:: MATERIAL SUPPLIED ::
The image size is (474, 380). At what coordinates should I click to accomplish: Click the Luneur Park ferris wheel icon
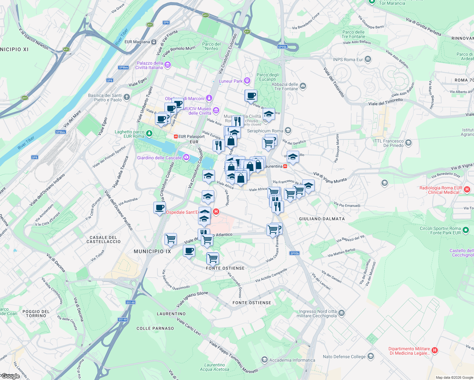[x=247, y=81]
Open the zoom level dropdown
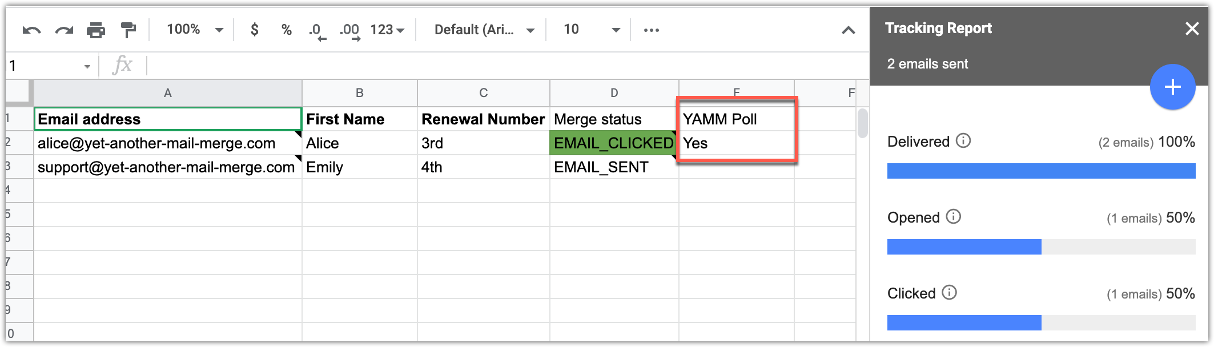The image size is (1214, 347). point(194,29)
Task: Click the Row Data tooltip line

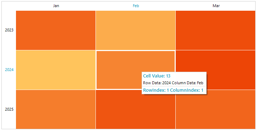Action: click(x=173, y=83)
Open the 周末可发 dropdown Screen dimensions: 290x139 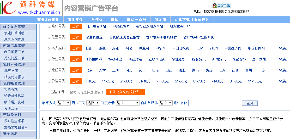pyautogui.click(x=93, y=103)
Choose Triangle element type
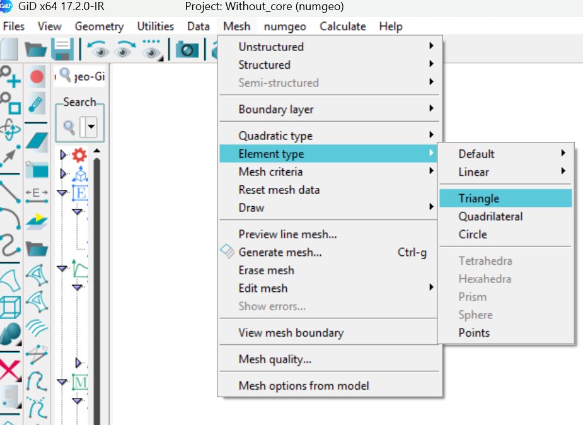 point(479,199)
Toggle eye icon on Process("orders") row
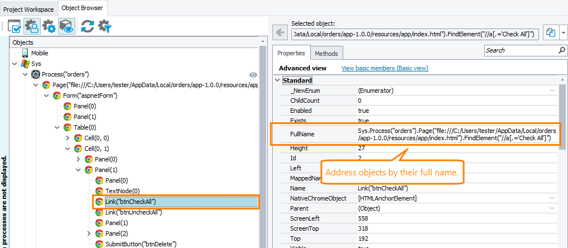Image resolution: width=568 pixels, height=248 pixels. tap(253, 74)
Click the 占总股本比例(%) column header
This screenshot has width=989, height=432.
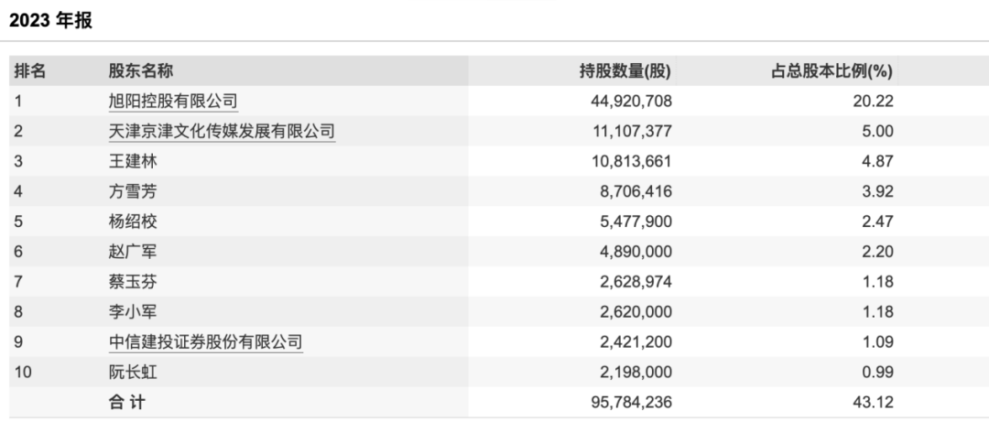tap(832, 70)
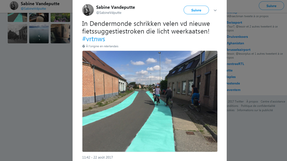The image size is (287, 161).
Task: Select the Druivenkoers trending topic
Action: click(237, 37)
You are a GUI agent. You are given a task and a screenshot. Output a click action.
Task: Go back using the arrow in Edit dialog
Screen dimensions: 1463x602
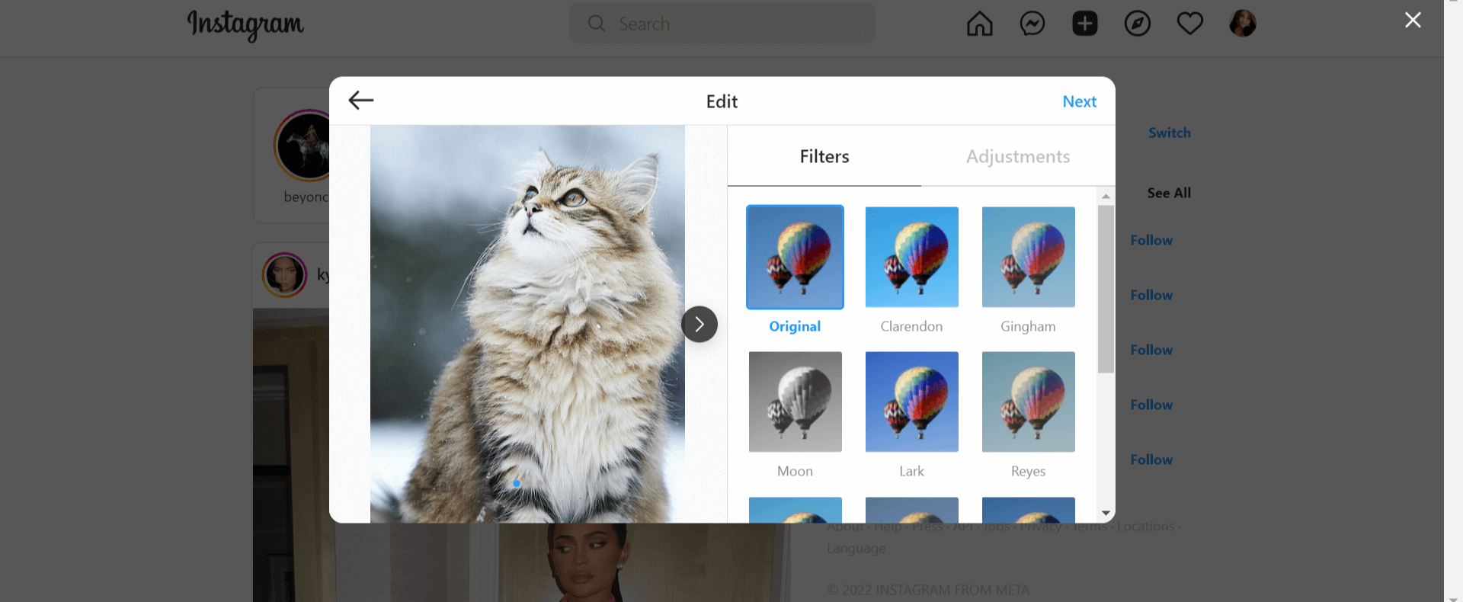[x=360, y=101]
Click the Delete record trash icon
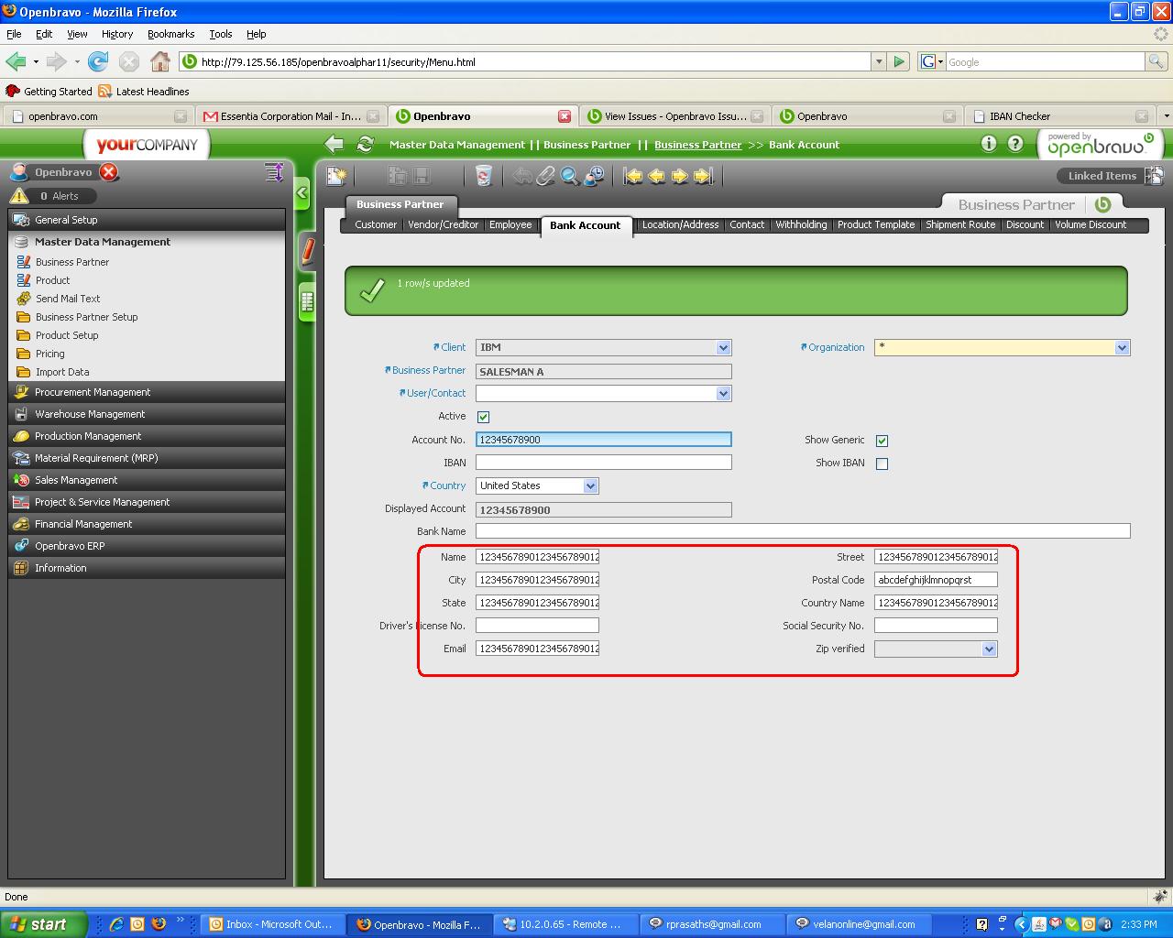Image resolution: width=1173 pixels, height=938 pixels. pos(484,176)
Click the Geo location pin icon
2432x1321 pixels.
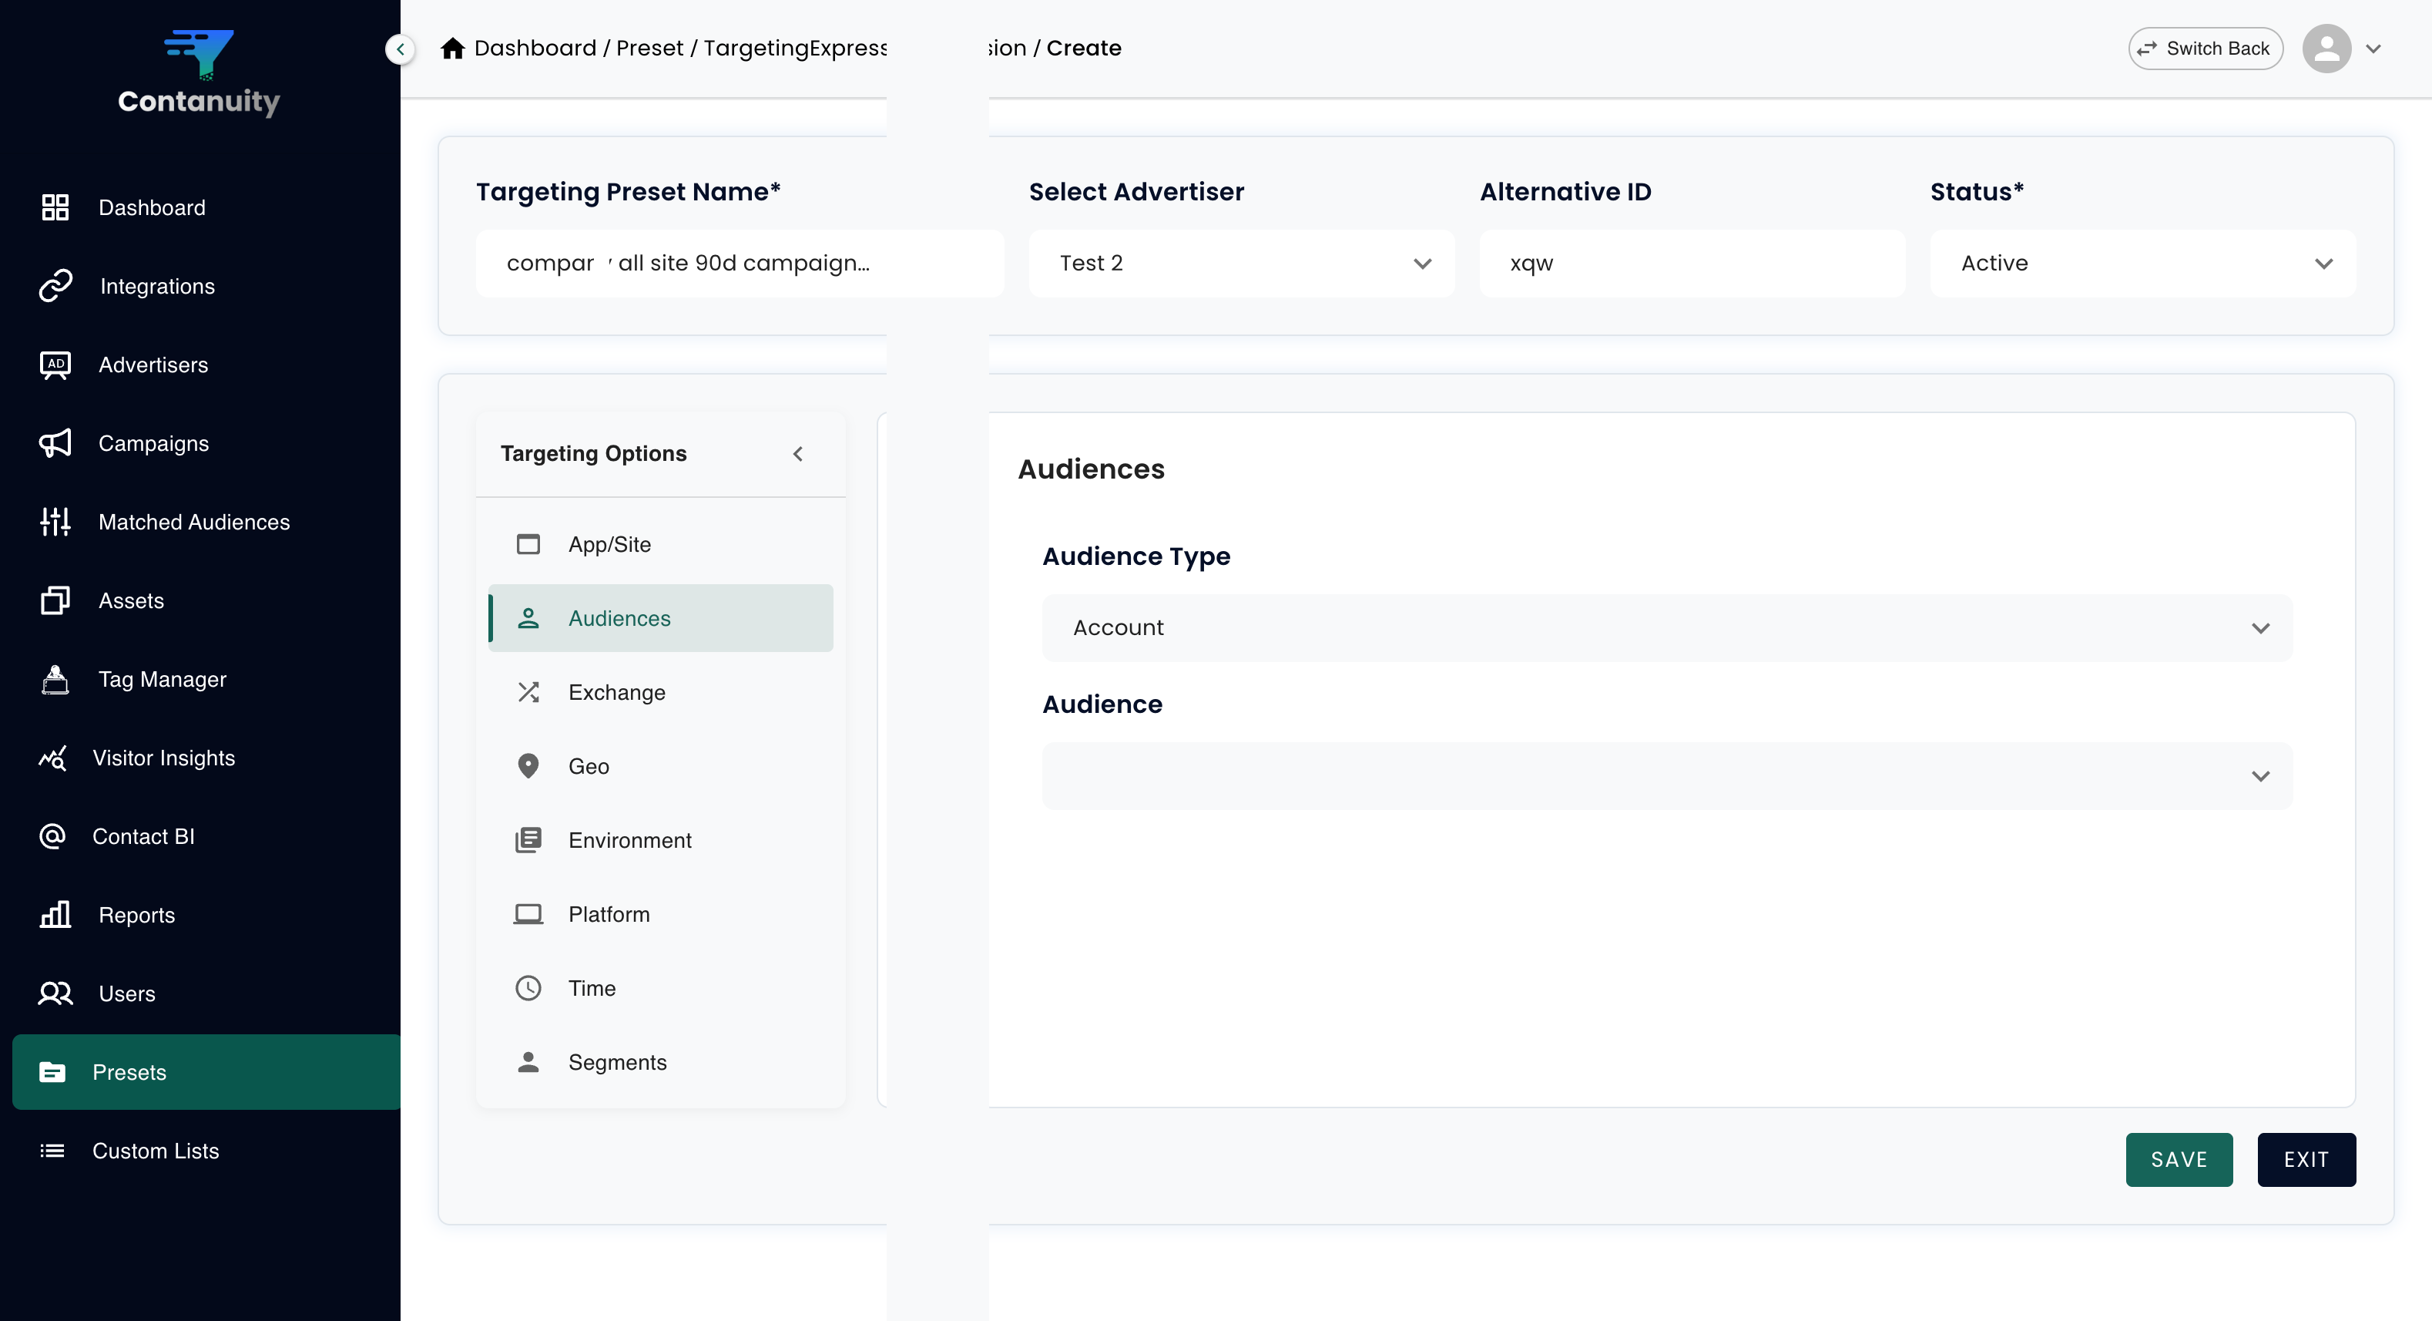(x=528, y=766)
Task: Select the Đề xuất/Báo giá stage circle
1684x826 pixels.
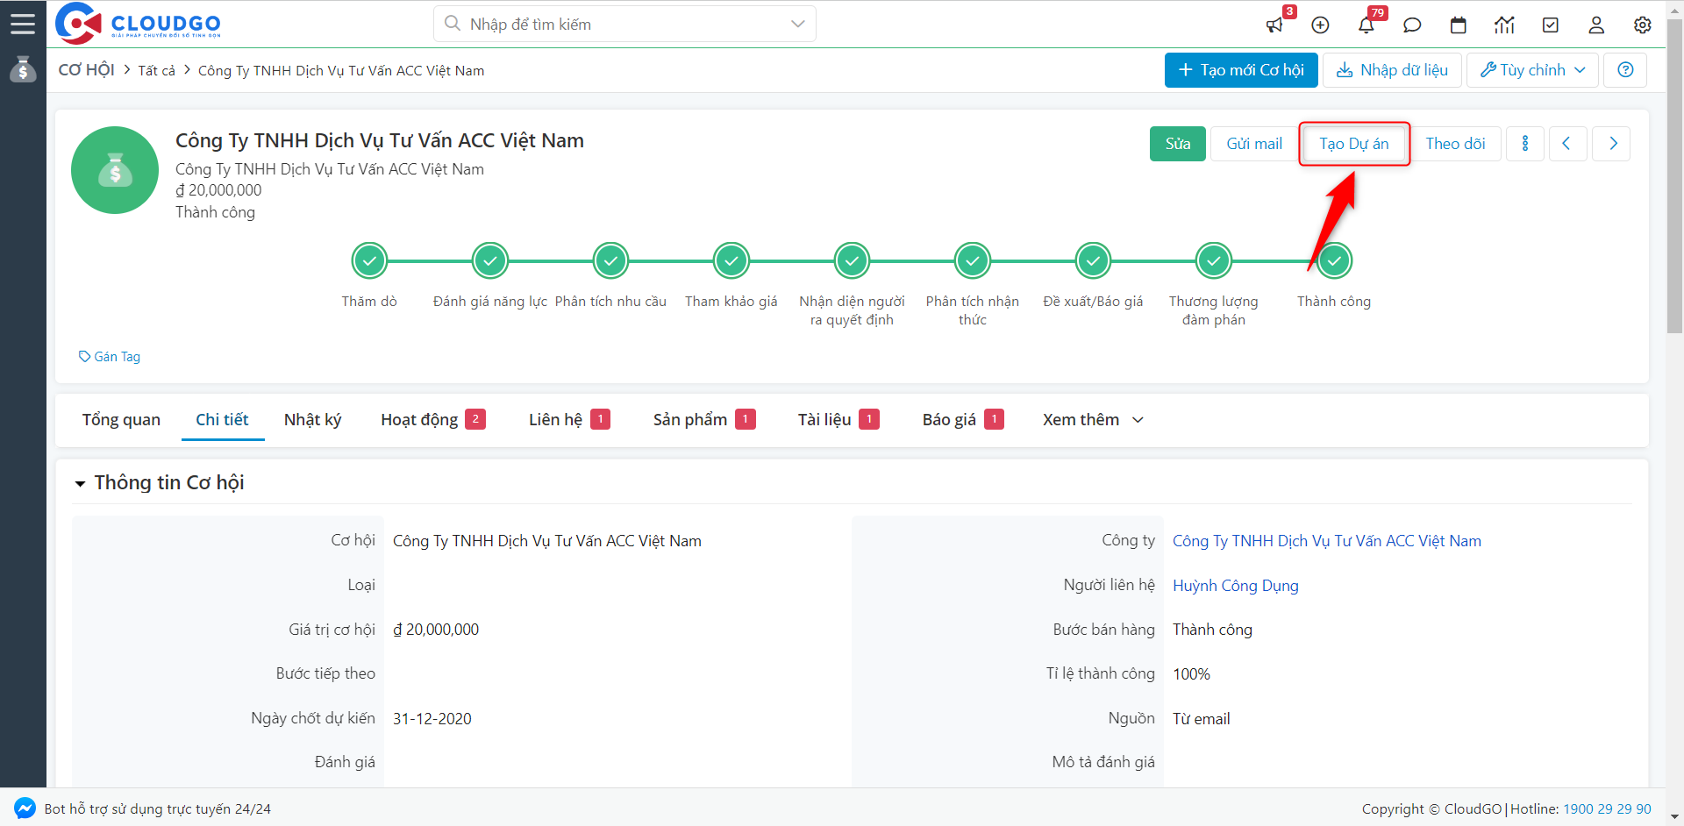Action: tap(1093, 260)
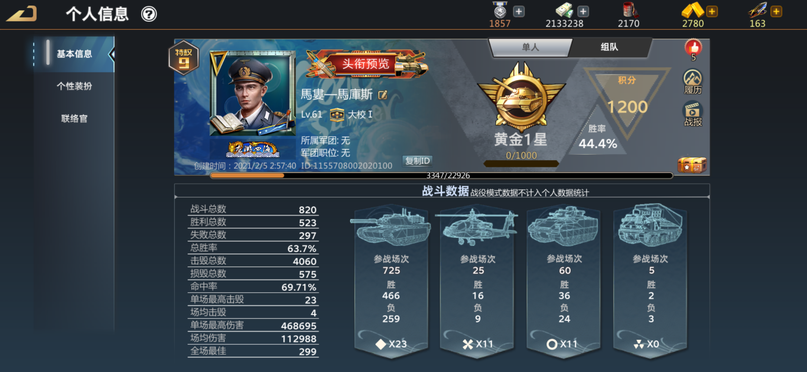Open the treasure chest icon
807x372 pixels.
(x=691, y=165)
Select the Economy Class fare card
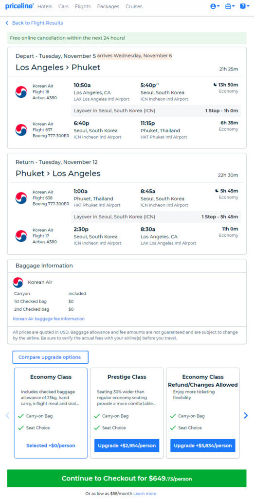 tap(51, 413)
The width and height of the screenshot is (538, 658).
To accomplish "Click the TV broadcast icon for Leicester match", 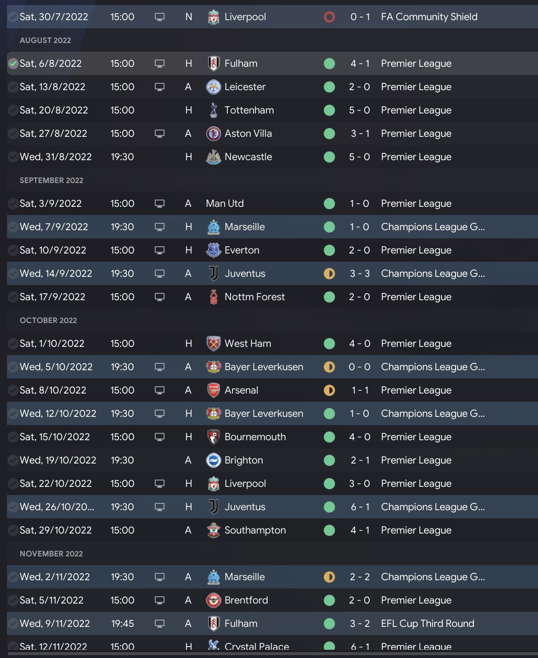I will click(x=160, y=87).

:: AIM ::
Transcribe the lines of the records above from the line containing "Toggle eye icon" through the line containing "tap(51, 413)", inclusive, precisely as they appear. Omit the pictures from your answer.

:: RESULT ::
Toggle eye icon on Process("orders") row
Image resolution: width=568 pixels, height=248 pixels. tap(253, 74)
Click the 占总股本比例(%) column header
This screenshot has width=989, height=432.
tap(832, 70)
The image size is (287, 161).
Task: Select the Druivenkoers trending topic
Action: click(237, 37)
You are a GUI agent. You are given a task and a screenshot. Output a click action.
Task: Go back using the arrow in Edit dialog
Screen dimensions: 1463x602
[x=360, y=101]
Click the Delete record trash icon
Image resolution: width=1173 pixels, height=938 pixels. pos(484,176)
Click the Geo location pin icon
2432x1321 pixels.
(x=528, y=766)
Task: Select the Đề xuất/Báo giá stage circle
1684x826 pixels.
Action: tap(1093, 260)
Open the treasure chest icon
807x372 pixels.
(x=691, y=165)
Select the Economy Class fare card
 tap(51, 413)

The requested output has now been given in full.